TASK TO CARRY OUT -
Each line of the listing below, from the very first to the one that contains "Open Mối nguy", is to be retyped exactly as it stands.

SUPPLIED DATA -
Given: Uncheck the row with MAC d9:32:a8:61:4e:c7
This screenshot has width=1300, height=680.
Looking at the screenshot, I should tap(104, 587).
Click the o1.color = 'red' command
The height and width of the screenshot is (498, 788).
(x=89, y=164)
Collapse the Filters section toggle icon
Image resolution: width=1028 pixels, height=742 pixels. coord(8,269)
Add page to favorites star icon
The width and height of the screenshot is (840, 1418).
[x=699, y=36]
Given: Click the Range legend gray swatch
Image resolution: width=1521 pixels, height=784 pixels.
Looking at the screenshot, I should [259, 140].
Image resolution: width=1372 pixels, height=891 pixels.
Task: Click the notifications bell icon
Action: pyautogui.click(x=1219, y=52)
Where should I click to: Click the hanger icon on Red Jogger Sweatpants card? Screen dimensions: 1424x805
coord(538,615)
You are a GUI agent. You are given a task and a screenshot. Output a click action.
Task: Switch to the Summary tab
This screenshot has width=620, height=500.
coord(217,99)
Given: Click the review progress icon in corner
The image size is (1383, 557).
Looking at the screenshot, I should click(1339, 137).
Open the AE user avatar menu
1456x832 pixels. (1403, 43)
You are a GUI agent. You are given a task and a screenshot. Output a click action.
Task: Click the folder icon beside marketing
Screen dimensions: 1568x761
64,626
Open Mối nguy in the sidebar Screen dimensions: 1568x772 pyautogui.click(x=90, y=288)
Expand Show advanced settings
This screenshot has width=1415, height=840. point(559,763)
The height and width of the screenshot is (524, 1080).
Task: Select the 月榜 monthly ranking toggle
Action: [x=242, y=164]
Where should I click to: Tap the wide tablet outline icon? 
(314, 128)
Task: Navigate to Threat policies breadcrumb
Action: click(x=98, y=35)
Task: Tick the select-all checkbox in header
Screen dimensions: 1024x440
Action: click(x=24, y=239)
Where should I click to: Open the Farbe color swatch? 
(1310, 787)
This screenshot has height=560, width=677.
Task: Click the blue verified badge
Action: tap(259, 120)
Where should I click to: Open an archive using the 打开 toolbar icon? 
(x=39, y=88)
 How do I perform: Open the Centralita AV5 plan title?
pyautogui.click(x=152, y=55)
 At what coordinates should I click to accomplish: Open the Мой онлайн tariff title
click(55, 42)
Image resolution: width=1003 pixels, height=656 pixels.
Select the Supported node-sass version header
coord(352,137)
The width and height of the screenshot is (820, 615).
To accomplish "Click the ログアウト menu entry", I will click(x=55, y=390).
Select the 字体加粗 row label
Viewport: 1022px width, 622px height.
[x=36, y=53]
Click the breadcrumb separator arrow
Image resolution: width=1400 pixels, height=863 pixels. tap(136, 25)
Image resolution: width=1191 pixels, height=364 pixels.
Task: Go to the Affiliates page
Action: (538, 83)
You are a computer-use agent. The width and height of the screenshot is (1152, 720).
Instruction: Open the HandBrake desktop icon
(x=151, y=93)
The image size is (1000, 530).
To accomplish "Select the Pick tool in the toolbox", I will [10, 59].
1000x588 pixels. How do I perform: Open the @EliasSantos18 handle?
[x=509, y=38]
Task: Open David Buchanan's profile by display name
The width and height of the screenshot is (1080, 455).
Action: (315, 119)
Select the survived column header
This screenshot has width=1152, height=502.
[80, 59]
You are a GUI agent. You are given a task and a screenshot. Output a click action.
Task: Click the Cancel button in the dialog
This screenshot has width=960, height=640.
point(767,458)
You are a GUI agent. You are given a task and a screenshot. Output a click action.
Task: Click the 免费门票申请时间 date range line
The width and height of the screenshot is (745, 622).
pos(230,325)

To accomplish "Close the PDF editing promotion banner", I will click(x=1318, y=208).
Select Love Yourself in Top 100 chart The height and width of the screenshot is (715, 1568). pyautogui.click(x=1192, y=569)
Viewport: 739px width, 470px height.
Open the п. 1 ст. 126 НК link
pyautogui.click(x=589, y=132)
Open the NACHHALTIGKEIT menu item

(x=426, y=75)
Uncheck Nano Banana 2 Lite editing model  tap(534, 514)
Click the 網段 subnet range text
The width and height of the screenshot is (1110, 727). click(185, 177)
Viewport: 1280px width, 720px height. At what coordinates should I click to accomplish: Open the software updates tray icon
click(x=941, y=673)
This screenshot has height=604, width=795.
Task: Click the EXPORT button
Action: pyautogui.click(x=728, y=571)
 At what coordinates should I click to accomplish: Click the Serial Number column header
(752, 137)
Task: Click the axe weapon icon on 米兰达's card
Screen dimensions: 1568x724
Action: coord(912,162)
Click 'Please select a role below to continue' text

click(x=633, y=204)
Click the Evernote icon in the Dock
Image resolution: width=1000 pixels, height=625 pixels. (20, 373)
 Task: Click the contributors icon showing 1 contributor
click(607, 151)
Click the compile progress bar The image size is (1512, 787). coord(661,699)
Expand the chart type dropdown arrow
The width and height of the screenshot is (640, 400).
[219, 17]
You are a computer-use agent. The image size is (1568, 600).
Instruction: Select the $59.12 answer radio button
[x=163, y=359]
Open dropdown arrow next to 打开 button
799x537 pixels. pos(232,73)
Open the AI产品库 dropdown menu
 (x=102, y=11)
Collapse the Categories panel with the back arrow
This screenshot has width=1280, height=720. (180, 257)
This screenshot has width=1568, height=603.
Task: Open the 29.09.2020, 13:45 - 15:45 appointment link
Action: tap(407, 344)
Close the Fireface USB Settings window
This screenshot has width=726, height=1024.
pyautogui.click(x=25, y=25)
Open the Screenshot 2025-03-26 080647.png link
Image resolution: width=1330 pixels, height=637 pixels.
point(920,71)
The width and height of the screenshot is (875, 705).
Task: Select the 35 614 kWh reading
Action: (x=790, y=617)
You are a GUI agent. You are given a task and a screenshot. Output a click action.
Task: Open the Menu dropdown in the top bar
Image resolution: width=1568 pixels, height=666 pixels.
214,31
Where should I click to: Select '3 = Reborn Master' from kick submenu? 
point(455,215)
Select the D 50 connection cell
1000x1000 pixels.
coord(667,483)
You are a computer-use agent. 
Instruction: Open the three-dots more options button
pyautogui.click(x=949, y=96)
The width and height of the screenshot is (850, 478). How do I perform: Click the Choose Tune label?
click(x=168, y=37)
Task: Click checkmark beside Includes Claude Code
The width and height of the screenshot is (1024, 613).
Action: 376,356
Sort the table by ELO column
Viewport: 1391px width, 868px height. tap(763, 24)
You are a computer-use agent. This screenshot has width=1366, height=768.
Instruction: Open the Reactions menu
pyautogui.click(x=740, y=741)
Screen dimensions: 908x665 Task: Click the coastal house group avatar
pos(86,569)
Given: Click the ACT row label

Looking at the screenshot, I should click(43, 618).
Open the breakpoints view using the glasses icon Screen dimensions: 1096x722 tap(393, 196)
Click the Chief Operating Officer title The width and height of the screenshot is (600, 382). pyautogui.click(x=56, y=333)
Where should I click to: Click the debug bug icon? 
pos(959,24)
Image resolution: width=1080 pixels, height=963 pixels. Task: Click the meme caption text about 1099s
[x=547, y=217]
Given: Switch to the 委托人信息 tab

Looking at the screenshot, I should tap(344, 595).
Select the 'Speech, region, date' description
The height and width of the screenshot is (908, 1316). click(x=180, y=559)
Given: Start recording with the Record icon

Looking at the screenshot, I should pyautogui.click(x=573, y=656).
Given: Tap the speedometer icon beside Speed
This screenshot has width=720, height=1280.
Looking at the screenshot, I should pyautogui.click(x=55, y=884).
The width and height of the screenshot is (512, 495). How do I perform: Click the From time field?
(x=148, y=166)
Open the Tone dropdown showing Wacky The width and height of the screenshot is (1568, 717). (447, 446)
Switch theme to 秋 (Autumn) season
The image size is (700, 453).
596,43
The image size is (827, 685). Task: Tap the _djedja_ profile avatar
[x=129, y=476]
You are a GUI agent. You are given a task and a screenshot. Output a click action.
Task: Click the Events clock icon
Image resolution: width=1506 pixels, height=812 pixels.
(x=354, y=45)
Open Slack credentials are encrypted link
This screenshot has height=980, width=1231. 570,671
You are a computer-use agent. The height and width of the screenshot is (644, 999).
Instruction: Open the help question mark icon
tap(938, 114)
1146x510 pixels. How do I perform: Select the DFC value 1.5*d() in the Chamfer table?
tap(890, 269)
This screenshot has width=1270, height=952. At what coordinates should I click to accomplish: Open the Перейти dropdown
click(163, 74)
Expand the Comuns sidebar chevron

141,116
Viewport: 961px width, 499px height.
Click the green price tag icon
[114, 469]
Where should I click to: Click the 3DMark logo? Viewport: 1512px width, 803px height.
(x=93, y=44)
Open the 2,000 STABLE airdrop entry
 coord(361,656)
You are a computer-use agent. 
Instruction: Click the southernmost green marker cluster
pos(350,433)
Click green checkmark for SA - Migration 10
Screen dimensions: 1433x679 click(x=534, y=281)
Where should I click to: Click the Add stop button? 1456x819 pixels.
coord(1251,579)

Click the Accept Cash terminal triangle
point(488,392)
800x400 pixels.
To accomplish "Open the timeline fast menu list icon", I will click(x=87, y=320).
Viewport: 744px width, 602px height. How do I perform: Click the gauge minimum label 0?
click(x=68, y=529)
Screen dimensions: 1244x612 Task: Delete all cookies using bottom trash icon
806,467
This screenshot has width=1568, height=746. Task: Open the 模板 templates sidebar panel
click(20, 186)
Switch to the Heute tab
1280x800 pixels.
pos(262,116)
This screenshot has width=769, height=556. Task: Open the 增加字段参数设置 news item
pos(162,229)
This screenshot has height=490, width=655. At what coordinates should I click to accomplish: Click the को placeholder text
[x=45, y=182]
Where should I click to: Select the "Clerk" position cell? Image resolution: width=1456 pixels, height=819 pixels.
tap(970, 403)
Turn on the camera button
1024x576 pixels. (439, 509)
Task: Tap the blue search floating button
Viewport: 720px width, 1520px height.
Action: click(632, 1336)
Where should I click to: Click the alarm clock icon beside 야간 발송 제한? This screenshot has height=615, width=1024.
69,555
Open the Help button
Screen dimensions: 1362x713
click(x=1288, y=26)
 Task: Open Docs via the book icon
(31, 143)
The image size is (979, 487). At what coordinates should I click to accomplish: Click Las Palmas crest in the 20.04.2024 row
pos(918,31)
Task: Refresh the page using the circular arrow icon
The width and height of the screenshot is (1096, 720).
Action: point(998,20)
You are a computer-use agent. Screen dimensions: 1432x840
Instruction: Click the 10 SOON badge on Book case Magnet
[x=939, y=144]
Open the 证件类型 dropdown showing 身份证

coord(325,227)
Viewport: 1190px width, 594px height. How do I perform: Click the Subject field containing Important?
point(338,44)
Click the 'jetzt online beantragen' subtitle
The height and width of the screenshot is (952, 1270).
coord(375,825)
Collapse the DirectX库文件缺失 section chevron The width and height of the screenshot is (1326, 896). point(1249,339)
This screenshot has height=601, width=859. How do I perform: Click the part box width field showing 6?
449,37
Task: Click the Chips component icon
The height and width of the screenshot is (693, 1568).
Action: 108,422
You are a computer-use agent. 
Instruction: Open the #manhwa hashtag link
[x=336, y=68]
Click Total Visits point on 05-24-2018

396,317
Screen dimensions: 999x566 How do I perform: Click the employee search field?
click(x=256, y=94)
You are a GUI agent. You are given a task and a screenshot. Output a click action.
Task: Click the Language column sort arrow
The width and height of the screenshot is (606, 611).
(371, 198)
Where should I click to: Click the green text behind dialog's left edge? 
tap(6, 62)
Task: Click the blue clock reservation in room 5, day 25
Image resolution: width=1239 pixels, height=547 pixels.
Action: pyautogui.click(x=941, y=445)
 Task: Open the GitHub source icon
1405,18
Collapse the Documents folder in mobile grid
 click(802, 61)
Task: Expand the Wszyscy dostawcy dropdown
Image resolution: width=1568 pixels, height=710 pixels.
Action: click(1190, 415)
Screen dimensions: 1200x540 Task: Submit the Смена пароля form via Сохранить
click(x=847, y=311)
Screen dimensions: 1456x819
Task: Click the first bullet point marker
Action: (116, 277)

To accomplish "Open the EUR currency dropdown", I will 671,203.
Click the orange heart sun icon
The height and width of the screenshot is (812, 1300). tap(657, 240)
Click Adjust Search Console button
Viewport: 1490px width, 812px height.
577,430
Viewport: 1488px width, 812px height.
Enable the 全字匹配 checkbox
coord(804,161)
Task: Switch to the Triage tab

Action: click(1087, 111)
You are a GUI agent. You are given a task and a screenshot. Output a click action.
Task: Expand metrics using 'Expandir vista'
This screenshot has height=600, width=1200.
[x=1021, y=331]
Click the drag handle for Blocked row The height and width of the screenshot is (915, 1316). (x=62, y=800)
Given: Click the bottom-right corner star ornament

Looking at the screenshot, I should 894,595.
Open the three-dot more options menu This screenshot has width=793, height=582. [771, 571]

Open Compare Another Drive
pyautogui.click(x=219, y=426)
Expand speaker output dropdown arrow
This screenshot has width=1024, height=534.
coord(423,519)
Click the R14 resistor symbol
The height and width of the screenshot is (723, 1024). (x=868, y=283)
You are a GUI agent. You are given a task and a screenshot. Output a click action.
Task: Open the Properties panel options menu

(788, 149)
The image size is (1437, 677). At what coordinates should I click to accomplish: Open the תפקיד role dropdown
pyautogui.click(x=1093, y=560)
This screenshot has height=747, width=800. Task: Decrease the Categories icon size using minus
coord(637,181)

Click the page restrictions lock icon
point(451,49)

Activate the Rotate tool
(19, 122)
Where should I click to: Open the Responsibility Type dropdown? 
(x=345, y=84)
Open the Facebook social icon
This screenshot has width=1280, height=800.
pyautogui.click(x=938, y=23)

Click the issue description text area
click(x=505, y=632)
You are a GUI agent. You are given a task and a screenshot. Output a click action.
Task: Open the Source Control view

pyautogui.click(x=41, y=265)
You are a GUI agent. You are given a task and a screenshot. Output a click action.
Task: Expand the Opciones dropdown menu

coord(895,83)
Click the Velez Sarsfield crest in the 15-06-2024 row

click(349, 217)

RESPONSE TO THIS TASK -
Given: Uncheck the row with MAC d9:32:a8:61:4e:c7
This screenshot has width=1300, height=680.
Looking at the screenshot, I should tap(104, 587).
Click the o1.color = 'red' command
The height and width of the screenshot is (498, 788).
(x=89, y=164)
Collapse the Filters section toggle icon
Image resolution: width=1028 pixels, height=742 pixels. coord(8,269)
Add page to favorites star icon
The width and height of the screenshot is (840, 1418).
[x=699, y=36]
Given: Click the Range legend gray swatch
Image resolution: width=1521 pixels, height=784 pixels.
Looking at the screenshot, I should [259, 140].
Image resolution: width=1372 pixels, height=891 pixels.
Task: Click the notifications bell icon
Action: pyautogui.click(x=1219, y=52)
Where should I click to: Click the hanger icon on Red Jogger Sweatpants card? Screen dimensions: 1424x805
coord(538,615)
You are a GUI agent. You are given a task and a screenshot. Output a click action.
Task: Switch to the Summary tab
This screenshot has width=620, height=500.
coord(217,99)
Given: Click the review progress icon in corner
The image size is (1383, 557).
Looking at the screenshot, I should click(1339, 137).
Open the AE user avatar menu
1456x832 pixels. (1403, 43)
You are a GUI agent. You are given a task and a screenshot. Output a click action.
Task: Click the folder icon beside marketing
Screen dimensions: 1568x761
64,626
Open Mối nguy in the sidebar Screen dimensions: 1568x772 pyautogui.click(x=90, y=288)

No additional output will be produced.